Our task is to help people find their own style. We all have a navy blue sweater or a pair of jeans in our wardrobe, but it’s also interesting to help our customers discover something that pushes that style a bit.
For instance, many of our customers bought the Slow Parka from a French brand, Fleurs De Bagne [also see here] and many of them asked me the same question: “It’s amazing and it’s so beautifully made, but isn’t it too extravagant for me?” This question shows they were looking for something different trying to push beyond the border. And we cannot just sell safe choices.
Our customers are not flamboyant but are rather at that intersection between classic styles of the past with what is contemporary and acceptable. We help them to navigate the divide between classical and more adventurous choices. Most of our customers love quality clothes, but they’re not “extravagant” dressers. Others are really adventurous and that’s amazing.
I can’t say if they buy more extravagant or classic items. Physical stores put orange sweaters in their windows and they end up selling navy blue ones. For an online store, a navy sweater looks like a piece of black fabric, instead. In the absence of the possibility to touch certain fabrics and textures, colors would work much better.
Do they buy according to impulse, by brand or more rationally?
They are definitely not impulsive, especially over a certain price level. Though they trust us for our brand and size selection as many of them return and order again. According to statistics they are 70%–which is a very high customer loyalty.
They also often write to me asking what’s coming next from various brands. That’s why I created the section Coming Soon. Thanks to that we have many items that are sold out even before they get delivered.
What was your bestselling piece in the last months?
Our f/w 2020 bestseller was a classic style buttoned merino wool olive green cardigan by GRP, an Italian brand, a perfect example of intersection between classic style paired with a contemporary touch. We did two additional production rounds within the season for that piece, which was an amazing success.
Your website hosts Revived, a section for reselling old clothes. How is that working?
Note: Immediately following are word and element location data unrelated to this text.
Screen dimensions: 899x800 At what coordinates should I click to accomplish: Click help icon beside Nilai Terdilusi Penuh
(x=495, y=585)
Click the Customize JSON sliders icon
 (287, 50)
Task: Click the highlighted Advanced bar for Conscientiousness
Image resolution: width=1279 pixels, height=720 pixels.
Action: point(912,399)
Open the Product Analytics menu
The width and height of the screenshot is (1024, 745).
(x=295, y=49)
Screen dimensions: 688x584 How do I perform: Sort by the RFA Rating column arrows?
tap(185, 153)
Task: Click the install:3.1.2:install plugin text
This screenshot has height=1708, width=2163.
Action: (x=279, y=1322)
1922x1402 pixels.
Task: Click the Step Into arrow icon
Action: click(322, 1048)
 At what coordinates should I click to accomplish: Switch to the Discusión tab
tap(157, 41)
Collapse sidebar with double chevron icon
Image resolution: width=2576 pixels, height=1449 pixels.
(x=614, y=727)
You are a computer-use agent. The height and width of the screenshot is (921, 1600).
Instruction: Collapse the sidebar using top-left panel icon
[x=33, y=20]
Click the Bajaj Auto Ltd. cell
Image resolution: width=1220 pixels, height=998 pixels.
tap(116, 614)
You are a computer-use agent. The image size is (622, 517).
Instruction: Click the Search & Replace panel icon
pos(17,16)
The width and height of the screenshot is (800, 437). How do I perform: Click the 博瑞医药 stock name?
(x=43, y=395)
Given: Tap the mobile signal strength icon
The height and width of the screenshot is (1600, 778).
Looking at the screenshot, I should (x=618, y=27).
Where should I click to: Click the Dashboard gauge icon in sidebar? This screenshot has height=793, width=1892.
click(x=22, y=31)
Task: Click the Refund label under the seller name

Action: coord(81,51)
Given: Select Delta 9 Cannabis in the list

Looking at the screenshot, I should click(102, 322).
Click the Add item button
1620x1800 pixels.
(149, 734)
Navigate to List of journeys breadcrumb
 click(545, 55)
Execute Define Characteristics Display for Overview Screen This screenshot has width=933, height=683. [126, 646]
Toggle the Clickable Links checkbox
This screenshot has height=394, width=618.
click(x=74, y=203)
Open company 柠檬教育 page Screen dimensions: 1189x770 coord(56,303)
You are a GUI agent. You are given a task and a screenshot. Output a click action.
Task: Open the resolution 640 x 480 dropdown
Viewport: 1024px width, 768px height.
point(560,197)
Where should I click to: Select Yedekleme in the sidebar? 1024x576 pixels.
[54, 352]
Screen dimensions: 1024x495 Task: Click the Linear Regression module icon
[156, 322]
It’s incredibly important to me as it’s an essential part of how we should produce, sell and consume. We launched it in October 2019 and it is going incredibly well. Usually, things get sold the same day we put them online. Especially with quality clothing, the resell market is seeing a lot of success as they resell and give new value to these items. Reselling and the circular approach are mandatory and the right way to be a consumer, a seller and a manufacturer.
What’s next in menswear and sportswear?
I think some brands are starting to have less emphasis on seasonal collections, more versatile pieces and more universal collections that can be worn across different seasons. It’s a good trend also because there are fewer unsold pieces when they buy for the next season. Though also strong is the mix between functional apparel and fashion. I think that US brands have become very strong in mixing these two aspects, while European ones still have to progress as they keep them separate and their offer is still too fragmented.